Step 4: Monitoring and Alerting for Ingress URLs Returning 500 Errors
Prometheus’s real power shines in its ability to not only monitor your stack but also provide actionable insights through alerting. Let’s configure an alert to detect when ingress URLs return 500 errors.
- Define an alert rule in Prometheus:
Create a new file called custom-alerts.yaml and define an alert rule to monitor for 500 errors:
apiVersion: monitoring.coreos.com/v1 kind: PrometheusRule metadata: name: ingress-500-errors namespace: monitoring labels: prometheus: kube-prometheus spec: groups: - name: http-errors rules: - alert: HighHTTPErrorRate expr: | sum (rate(nginx_ingress_controller_requests{status=~"5.."}[1m])) > 0.1 OR absent(sum (rate(nginx_ingress_controller_requests{status=~"5.."}[1m]))) for: 1m labels: severity: critical annotations: summary: High HTTP Error Rate description: "This alert fires when the rate of HTTP 500 responses from the Ingress exceeds 0.1 per second over the last 5 minutes."

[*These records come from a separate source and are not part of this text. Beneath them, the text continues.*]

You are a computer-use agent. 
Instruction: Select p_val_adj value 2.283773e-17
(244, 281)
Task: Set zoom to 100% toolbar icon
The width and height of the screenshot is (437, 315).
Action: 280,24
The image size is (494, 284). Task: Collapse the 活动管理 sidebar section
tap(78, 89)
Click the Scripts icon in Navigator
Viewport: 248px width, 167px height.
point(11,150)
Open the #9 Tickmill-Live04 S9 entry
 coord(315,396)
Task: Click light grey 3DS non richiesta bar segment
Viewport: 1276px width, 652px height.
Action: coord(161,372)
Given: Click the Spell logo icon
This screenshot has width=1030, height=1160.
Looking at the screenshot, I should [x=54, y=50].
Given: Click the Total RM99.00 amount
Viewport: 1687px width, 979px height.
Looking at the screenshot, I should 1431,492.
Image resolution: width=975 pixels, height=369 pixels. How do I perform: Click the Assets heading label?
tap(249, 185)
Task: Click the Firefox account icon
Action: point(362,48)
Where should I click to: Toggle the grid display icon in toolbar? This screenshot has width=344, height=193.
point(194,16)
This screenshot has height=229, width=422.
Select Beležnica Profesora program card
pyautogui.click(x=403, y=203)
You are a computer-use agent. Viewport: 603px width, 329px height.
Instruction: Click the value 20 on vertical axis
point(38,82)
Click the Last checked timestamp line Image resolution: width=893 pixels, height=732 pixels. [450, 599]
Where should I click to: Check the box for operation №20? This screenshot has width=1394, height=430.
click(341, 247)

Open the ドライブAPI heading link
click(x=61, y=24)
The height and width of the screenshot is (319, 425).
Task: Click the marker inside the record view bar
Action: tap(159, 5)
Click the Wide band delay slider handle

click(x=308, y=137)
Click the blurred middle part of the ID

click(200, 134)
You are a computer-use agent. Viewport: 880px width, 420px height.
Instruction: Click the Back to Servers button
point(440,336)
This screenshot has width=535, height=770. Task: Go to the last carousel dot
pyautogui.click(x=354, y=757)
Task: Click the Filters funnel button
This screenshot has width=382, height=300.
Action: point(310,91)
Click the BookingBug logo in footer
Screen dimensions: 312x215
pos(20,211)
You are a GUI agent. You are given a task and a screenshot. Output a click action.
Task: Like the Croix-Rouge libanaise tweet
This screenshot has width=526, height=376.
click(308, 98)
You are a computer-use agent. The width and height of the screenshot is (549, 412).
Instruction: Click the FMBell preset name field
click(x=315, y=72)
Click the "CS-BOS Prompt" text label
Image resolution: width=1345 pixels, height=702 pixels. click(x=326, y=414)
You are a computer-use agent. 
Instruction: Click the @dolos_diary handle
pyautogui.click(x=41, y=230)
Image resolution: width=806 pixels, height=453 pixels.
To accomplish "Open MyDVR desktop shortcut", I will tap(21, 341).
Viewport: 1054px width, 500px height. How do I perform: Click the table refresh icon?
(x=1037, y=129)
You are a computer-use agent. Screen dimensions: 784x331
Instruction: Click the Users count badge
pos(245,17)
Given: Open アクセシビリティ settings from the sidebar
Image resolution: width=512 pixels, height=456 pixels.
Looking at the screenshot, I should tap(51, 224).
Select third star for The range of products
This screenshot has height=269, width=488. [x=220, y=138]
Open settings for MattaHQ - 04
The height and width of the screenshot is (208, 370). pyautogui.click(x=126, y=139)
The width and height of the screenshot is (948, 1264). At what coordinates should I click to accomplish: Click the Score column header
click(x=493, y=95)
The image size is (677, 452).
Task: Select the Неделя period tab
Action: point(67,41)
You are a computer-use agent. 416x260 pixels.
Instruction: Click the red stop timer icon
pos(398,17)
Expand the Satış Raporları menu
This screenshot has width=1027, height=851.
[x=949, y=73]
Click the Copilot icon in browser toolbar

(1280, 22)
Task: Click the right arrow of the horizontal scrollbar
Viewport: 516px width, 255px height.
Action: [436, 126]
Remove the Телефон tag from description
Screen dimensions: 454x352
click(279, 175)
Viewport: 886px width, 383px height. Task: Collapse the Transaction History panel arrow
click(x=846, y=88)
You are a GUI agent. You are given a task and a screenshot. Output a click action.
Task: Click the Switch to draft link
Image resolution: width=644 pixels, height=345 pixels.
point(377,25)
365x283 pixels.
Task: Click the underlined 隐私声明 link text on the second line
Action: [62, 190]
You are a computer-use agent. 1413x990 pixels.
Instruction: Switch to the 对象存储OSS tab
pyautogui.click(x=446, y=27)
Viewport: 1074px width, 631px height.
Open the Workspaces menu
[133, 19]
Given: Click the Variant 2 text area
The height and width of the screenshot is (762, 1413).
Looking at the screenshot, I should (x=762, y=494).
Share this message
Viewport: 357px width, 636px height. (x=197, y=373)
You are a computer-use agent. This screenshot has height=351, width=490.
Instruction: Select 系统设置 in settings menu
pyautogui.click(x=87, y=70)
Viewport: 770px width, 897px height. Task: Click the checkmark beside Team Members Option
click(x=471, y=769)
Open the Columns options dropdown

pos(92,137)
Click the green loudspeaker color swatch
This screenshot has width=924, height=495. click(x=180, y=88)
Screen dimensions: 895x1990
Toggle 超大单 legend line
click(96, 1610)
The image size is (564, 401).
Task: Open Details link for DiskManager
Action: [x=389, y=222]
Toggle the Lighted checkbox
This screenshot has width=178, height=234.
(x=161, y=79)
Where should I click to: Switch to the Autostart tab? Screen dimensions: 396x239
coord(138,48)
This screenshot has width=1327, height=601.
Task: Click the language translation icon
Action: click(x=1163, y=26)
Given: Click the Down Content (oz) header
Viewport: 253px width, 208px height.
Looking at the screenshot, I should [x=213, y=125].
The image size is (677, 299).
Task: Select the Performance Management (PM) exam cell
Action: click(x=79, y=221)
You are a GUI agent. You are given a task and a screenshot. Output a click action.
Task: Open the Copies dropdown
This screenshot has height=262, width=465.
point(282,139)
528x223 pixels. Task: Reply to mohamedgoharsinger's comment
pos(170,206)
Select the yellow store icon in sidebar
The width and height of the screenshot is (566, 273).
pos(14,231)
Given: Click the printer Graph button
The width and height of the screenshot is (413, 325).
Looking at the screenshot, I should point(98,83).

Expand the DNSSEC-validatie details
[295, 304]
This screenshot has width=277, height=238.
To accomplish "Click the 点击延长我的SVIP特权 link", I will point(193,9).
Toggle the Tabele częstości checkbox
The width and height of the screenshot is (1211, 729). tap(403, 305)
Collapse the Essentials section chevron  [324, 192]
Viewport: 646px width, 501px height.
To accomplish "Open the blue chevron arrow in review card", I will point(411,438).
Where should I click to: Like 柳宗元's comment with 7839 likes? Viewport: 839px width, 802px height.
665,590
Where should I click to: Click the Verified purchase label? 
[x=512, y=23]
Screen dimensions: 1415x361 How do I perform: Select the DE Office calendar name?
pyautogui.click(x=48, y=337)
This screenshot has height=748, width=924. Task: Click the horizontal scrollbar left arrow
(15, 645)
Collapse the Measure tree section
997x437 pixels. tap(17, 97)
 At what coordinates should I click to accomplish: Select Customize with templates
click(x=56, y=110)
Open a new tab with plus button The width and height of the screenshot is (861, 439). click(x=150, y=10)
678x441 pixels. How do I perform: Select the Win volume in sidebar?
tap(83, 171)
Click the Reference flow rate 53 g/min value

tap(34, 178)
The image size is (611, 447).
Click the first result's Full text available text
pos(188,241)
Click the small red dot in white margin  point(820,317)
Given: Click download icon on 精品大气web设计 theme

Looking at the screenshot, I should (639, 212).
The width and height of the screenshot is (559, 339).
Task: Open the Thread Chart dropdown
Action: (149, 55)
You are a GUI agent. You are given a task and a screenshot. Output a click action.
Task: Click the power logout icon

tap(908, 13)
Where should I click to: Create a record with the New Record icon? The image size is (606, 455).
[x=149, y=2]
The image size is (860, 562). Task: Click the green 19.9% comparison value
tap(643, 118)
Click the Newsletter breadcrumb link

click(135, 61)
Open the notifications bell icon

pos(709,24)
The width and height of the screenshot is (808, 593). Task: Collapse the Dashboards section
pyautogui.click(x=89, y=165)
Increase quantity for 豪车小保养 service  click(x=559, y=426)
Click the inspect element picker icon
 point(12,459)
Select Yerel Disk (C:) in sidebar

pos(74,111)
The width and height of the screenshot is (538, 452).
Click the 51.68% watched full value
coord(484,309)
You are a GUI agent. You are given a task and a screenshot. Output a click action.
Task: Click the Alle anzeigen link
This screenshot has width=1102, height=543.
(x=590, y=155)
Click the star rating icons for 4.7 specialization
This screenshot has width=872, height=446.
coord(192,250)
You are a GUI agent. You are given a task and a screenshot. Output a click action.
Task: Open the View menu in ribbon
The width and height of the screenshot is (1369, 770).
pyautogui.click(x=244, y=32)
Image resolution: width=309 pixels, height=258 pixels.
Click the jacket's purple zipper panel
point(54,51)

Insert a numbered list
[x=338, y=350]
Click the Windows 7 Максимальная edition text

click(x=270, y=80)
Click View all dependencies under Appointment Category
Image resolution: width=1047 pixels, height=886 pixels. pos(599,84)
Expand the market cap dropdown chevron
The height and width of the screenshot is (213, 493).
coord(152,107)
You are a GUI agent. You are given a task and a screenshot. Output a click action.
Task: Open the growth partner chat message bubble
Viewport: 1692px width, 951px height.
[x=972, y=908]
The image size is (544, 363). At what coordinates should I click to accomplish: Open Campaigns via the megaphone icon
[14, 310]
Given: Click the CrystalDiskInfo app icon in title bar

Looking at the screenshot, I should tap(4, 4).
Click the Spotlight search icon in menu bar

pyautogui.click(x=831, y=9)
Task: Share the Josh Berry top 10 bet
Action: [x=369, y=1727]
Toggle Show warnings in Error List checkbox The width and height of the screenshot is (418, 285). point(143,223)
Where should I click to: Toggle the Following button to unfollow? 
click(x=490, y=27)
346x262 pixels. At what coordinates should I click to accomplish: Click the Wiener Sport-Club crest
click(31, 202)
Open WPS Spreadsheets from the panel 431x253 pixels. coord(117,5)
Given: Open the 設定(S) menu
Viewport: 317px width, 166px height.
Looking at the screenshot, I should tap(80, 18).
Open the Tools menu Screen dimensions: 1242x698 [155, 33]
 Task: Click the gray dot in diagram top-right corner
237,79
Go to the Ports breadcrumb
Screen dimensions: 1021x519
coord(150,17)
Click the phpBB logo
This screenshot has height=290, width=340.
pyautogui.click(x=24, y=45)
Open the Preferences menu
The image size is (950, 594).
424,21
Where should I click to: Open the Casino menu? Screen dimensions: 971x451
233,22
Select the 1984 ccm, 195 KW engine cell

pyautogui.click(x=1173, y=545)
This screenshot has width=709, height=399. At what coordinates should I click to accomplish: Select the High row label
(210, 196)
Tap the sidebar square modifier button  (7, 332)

- Apply the alert rule to Prometheus:
You’ll need to configure Prometheus to load this alert rule. If you’re using the Helm chart, you can customize the values.yaml file or create a ConfigMap to include your custom alert rules.
- Verify the alert is working:
Trigger a condition that causes a 500 error and observe Prometheus firing the alert. For example, launch the following application:
kubectl create deploy hello --image brainupgrade/hello:1.0 kubectl expose deploy hello --port 80 --target-port 8080 kubectl create ingress hello --rule="hello.internal.brainupgrade.in/=hello:80" --class nginx
Access the application using the below command:
curl -H "Host: hello.internal.brainupgrade.in" 172.18.0.3:31080
Wherein:
172.18.0.3 is the IP of KIND cluster node
31080 is the node port of ingress controller service. This could be different in your case.
Bring down the hello service pods using the following command:
kubectl scale --replicas 0 deploy hello
You can view active alerts in the Prometheus UI (localhost:9999) by running the following command
kubectl port-forward -n monitoring svc/prometheus-operated 9999:9090
And you will see the alert being fired. See the following snapshot:
You can also configure Alertmanager to send notifications through various channels (email, Slack, etc.).
Conclusion
Integrating Prometheus with Kubernetes via helm provides a powerful, flexible monitoring solution that’s vital for maintaining the health and performance of your cloud-native applications. By setting up ingress monitoring and configuring alerts for specific error conditions, you can ensure your infrastructure not only remains operational but also proactively managed. Remember, the key to effective monitoring is not just collecting metrics but deriving actionable insights that lead to improved reliability and performance.